DIRECTIONS FOR THIS TASK. Reproduce word for word the records beginning with the line containing "Describe the element at coordinates (966, 281)" and ending with the line containing "coordinates (560, 262).", both of those lines included.

START DATASET EXTRACT

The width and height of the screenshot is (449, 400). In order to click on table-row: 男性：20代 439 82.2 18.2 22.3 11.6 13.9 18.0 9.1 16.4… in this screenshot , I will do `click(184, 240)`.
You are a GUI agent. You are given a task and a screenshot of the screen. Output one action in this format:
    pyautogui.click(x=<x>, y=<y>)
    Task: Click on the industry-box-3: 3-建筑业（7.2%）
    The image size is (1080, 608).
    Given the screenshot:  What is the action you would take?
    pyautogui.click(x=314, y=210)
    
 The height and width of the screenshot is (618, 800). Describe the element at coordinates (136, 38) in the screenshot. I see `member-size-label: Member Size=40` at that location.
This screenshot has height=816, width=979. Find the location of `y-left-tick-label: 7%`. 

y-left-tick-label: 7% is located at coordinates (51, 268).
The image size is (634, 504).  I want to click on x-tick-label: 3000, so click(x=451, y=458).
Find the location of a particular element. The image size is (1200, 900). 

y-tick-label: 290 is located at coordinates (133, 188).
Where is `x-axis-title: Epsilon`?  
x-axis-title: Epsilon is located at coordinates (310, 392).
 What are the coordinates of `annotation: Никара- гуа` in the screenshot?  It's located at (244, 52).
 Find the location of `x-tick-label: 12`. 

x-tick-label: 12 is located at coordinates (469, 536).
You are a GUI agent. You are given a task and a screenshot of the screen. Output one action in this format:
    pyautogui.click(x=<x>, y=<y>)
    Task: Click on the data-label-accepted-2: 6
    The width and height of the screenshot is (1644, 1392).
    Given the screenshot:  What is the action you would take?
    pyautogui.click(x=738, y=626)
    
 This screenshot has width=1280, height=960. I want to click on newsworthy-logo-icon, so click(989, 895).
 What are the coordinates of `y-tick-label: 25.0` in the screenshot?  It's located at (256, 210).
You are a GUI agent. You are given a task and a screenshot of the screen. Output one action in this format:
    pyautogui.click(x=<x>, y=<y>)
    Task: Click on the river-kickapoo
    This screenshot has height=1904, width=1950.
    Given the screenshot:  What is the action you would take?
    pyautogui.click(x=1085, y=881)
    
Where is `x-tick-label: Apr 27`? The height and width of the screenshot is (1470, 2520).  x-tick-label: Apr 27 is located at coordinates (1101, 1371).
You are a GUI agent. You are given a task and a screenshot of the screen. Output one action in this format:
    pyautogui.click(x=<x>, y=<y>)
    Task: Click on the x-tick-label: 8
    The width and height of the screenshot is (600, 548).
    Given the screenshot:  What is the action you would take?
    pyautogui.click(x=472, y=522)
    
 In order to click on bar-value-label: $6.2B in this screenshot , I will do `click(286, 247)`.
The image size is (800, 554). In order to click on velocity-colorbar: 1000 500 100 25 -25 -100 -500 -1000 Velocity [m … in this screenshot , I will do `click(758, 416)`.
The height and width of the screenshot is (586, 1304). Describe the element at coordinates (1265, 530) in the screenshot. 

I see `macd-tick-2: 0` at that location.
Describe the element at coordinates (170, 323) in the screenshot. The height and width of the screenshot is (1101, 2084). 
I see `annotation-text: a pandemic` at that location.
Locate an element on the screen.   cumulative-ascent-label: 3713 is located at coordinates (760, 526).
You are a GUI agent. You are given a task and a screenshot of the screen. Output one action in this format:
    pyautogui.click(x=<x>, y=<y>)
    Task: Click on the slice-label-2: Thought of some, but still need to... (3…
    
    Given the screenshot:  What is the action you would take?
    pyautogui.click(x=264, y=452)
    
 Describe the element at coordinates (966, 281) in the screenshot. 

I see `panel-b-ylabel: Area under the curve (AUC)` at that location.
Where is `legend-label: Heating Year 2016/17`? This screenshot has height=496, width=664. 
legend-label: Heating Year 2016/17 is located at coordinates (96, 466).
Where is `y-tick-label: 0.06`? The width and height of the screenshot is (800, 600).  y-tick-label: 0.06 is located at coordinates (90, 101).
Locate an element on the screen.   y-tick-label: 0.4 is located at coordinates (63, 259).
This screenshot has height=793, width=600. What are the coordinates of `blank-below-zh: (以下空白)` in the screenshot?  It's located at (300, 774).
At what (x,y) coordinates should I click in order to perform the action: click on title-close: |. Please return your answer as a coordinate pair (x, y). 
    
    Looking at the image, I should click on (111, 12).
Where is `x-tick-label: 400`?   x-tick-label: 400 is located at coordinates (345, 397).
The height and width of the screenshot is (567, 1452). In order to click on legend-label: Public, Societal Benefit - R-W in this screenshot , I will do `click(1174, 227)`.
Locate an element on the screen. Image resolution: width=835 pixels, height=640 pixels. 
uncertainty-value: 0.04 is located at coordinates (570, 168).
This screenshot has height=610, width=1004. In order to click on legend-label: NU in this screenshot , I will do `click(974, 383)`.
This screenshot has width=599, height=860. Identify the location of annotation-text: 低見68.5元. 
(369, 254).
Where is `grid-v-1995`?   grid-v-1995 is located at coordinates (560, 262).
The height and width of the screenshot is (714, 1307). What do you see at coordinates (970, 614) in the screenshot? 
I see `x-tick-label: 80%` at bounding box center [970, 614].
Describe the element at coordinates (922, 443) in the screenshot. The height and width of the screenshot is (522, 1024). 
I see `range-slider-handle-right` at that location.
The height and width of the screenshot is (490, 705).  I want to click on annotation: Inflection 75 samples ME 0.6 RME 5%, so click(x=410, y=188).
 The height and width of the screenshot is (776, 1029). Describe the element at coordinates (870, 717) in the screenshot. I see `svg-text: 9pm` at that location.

END DATASET EXTRACT

ANSWER BOX.
 Describe the element at coordinates (966, 281) in the screenshot. 

I see `panel-b-ylabel: Area under the curve (AUC)` at that location.
Where is `legend-label: Heating Year 2016/17`? This screenshot has height=496, width=664. 
legend-label: Heating Year 2016/17 is located at coordinates (96, 466).
Where is `y-tick-label: 0.06`? The width and height of the screenshot is (800, 600).  y-tick-label: 0.06 is located at coordinates (90, 101).
Locate an element on the screen.   y-tick-label: 0.4 is located at coordinates (63, 259).
This screenshot has height=793, width=600. What are the coordinates of `blank-below-zh: (以下空白)` in the screenshot?  It's located at (300, 774).
At what (x,y) coordinates should I click in order to perform the action: click on title-close: |. Please return your answer as a coordinate pair (x, y). 
    
    Looking at the image, I should click on (111, 12).
Where is `x-tick-label: 400`?   x-tick-label: 400 is located at coordinates (345, 397).
The height and width of the screenshot is (567, 1452). In order to click on legend-label: Public, Societal Benefit - R-W in this screenshot , I will do `click(1174, 227)`.
Locate an element on the screen. Image resolution: width=835 pixels, height=640 pixels. 
uncertainty-value: 0.04 is located at coordinates (570, 168).
This screenshot has height=610, width=1004. In order to click on legend-label: NU in this screenshot , I will do `click(974, 383)`.
This screenshot has width=599, height=860. Identify the location of annotation-text: 低見68.5元. 
(369, 254).
Where is `grid-v-1995`?   grid-v-1995 is located at coordinates (560, 262).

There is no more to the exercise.